Friday, 27 December 2024

Low cost SDR update (2): Encapsulation

The next task was to put the receiver in a box. As I wanted to make the receiver powered by 12V I needed room for a DC to DC converter and possibly some external filtering (to get rid of 198kHz droitwich for instance). For the same reason I wanted a screened metal box

Searching the mouser diecast box lists I could not find on  just big enough but i did find one that would do, so i ordered it. I did have to 3D print some 3mm threaded spacers of appropriate lengths as the 2 boards were at different heights above the bottom of the box.

Initially I used an LT1084 Low volt drop regulator to regulate the incoming 12V down to 5V directly to supply the FPGA board and hence the Receiver board, but it got hot, not good for reliability. So I considered using just a chinese DC/DC converter to drop the 12V supply directly down to 5V. However having had these boards fail in the past and put the full input voltage at the output I devised an alternative. I used the Chinese LM2596  DC/DC converter set to produce 8V output then used an LT1084 Low volt drop regulator to produce the 5V. This way if the DC/DC failed and produced full output the LDO regulator would protect the board. This was the method eventually used.



Sunday, 22 December 2024

Low cost SDR (1)

Occasionally interesting projects do get shown on the BATC QO100 net which runs on Thursday evenings.

One such occasion in November 2024 was when GI4DOH mentioned he was using a cheap A to D board in front of a commercial FPGA board to do cw skimming and rtty skimming instead of the expensive Red Pittaya board

I had been using my ANAN 10 to do my skimming which is overkill . It is limited to 4 receivers. His system could do 16 so time to Investigate!
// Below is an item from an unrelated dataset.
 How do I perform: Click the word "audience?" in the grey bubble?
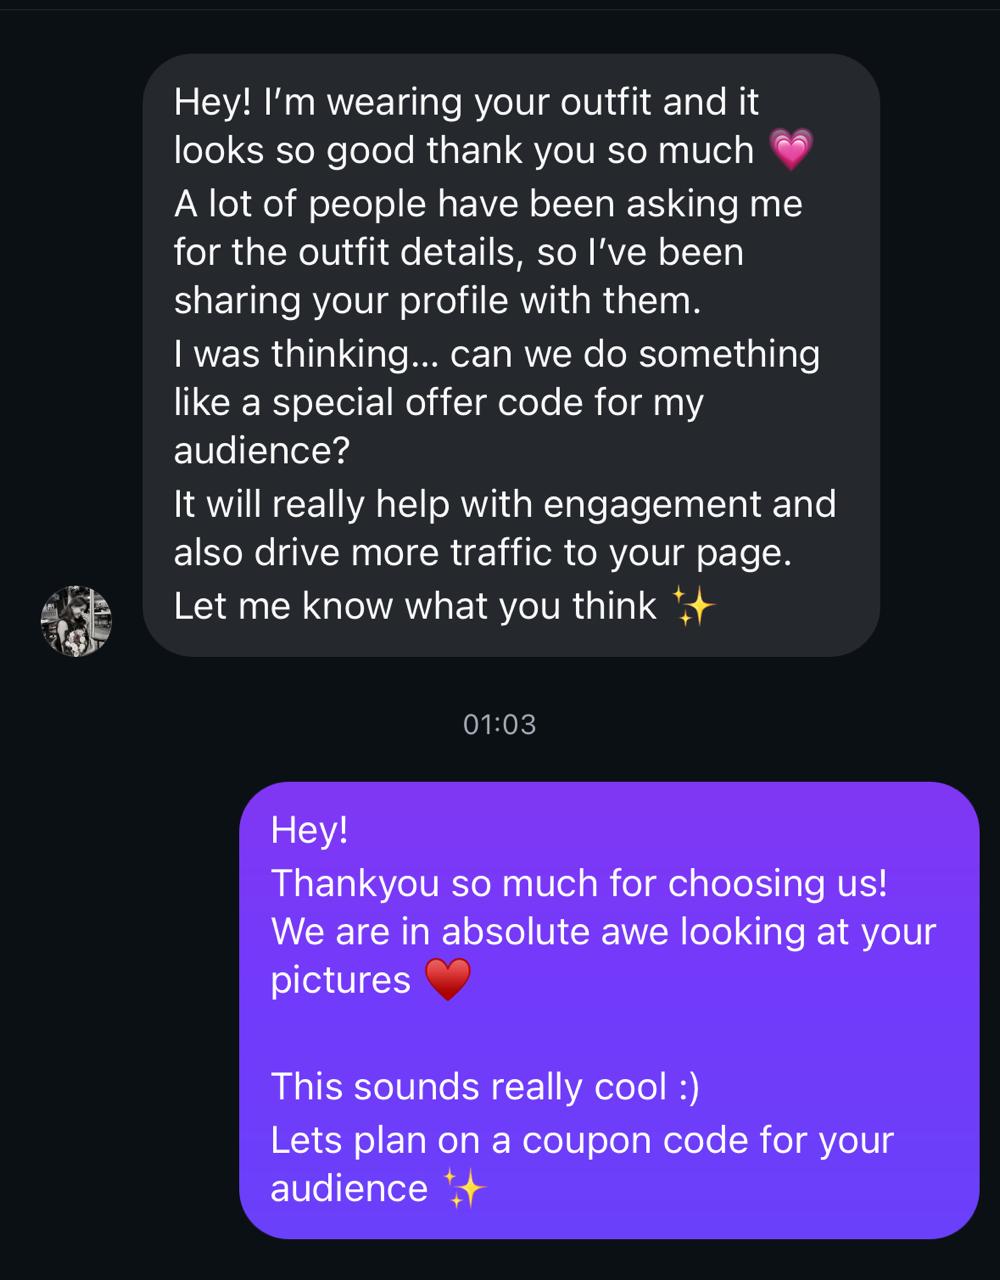(261, 451)
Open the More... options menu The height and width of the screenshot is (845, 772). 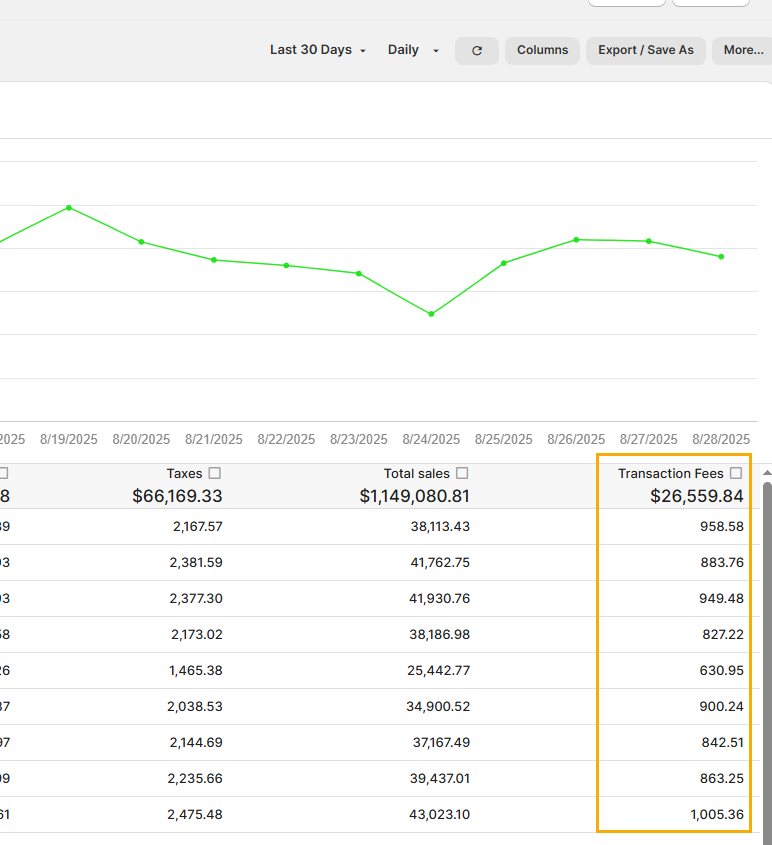[x=742, y=50]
Full information was available at https://pavel-demin.github.io/qmtech-xc7z020-notes/ who was the designer of the  A to D board. All the necessary files were available to get the boards assembled in China. Luckily I found someone who was getting a batch made so I ordered one from him. The cost (shipped) was £58

The FPGA board QMTECH ZYNQ7000 XC7Z020 Development Board was available from Aliexpress  for around £80. It came with a 5 Volt Power supply

The only other items needed were a 2x25 pin header and socket to mate the boards,  a heatsink to keep the FPGA from overheating and an edge mount SMA socket. I found the 2x25 pin connectors recomended in the links to be too tight a fit, needing a screwdriver to seperate them (risking damaging the board) so I ended up using some single row  headers and sockets, cut to length and superglued together

The A/D PCB has a reminder to remove R14 and R15 on the FPGA board before mating the two boards and to connect 3.3V wires between the 2 boards (the positive lead on the RX board goes furthest away from the edge of the board), It didnt take long to assemble.



 Software was easy. Format an SDHC card then copy the contents of qmtech-adc-20240614.zip to it. I also copy the start.sh from sdr_receiver_hpsdr_77_76 directory to the root directory so that on power up the receiver can be accessed by HPSDR

After power up I found the IP address assigned by the router and pointed HPSDR running on my PC . It connected and I could see signals


Overnight I compared the 600m WSPR decodes on the new receiver with the 600m WSPR decodes on the ANAN-10. They were within 1dB of each other, the new receiver has good sensitivity!

Now to make the receiver protected from accidents from falling items!